Source : Cass.3ème Civ.,16 février 2022, n°20-19.047
C’est ce que précise la Troisième Chambre civile de la Cour de cassation dans cette décision, publiée au bulletin, comme suit :
« …
Faits et procédure
1. Selon l’arrêt attaqué (Dijon, 10 mars 2020), en 2004, M. [X] a confié à la société Develet Frères (la société Develet) la construction d’un bâtiment à usage de stabulation.
2. Les plaques de fibres-ciment composant la couverture ont été vendues à la société Develet par la société Dubois matériaux, aux droits de laquelle vient la société BMRA Point P (la société BMRA), qui les avaient acquises auprès de leur fabricant, la société de droit italien Edilfibro SPA (la société Edilfibro).

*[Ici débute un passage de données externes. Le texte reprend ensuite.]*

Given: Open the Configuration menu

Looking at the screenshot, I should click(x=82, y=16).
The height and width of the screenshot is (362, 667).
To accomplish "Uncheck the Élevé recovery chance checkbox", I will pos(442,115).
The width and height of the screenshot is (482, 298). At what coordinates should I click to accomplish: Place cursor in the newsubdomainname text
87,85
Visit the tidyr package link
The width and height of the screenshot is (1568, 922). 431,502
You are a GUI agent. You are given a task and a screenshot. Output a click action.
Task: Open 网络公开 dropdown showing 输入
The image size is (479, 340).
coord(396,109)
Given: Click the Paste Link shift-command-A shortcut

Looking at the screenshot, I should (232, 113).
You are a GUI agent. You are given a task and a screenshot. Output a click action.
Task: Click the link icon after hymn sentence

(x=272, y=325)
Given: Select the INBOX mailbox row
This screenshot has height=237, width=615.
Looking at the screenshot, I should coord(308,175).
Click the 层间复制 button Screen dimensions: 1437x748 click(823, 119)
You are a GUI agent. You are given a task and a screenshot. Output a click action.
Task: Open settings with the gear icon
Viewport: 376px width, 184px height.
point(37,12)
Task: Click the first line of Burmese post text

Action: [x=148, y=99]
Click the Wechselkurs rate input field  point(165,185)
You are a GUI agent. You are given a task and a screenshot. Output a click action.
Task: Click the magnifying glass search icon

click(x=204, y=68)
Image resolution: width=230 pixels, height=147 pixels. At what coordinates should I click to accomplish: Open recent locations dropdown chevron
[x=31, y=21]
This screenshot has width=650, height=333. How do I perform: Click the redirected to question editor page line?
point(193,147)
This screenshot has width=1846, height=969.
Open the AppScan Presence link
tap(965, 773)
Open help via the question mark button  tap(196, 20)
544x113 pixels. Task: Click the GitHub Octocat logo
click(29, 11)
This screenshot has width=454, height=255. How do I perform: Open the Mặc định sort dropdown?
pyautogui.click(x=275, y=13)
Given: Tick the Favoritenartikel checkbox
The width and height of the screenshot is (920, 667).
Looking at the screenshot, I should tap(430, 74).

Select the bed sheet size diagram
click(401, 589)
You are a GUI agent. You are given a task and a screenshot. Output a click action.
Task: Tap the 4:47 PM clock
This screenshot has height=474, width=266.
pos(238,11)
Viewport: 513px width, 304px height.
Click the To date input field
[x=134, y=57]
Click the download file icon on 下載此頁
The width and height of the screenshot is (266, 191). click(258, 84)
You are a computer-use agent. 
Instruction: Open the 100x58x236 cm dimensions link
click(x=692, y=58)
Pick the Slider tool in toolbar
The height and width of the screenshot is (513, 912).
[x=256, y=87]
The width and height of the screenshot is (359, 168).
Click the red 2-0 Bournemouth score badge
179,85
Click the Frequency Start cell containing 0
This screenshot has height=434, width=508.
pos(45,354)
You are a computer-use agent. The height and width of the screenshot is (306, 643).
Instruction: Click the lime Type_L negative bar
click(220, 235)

3. Les travaux ont été exécutés en 2004.
4. Se plaignant de désordres affectant les plaques de fibres-ciment, M. [X] a assigné la société Develet en référé en 2014, puis au fond en 2016.
5. La société Develet a appelé en garantie les sociétés BMRA et Edilfibro.
Examen des moyens
Sur le premier moyen du pourvoi principal et sur le moyen du pourvoi incident, réunis
Enoncé des moyens
6. Par son premier moyen, la société BMRA fait grief à l’arrêt d’écarter la prescription qu’elle opposait à l’action en garantie de la société Develet et de la condamner à garantir intégralement celle-ci des condamnations prononcées à son encontre, alors « que l’acquéreur d’un bien n’est pas recevable à agir contre le vendeur commerçant sur le fondement de la garantie des vices cachés, après l’expiration du délai de prescription prévu à l’article L. 110-4 du code de commerce, lequel court à compter de la vente ; qu’au cas d’espèce, la société BMRA Point P soutenait que l’action en garantie de la société Develet Frères sur le fondement des vices cachés était prescrite dès lors qu’elle avait été intentée le 22 décembre 2014, plus de dix après la vente intervenue le 22 octobre 2004, soit en dehors du délai prévu par l’article L. 110-4 du code de commerce ; qu’en retenant, pour dire l’action en garantie de la société Develet Frères non prescrite, que le cours de la prescription de l’article L. 110-4 du code de commerce était suspendu jusqu’à ce que sa responsabilité ait été recherchée par M. [X], les juges du fond ont violé les articles L. 110-4 du code de commerce et 1648 du code civil. »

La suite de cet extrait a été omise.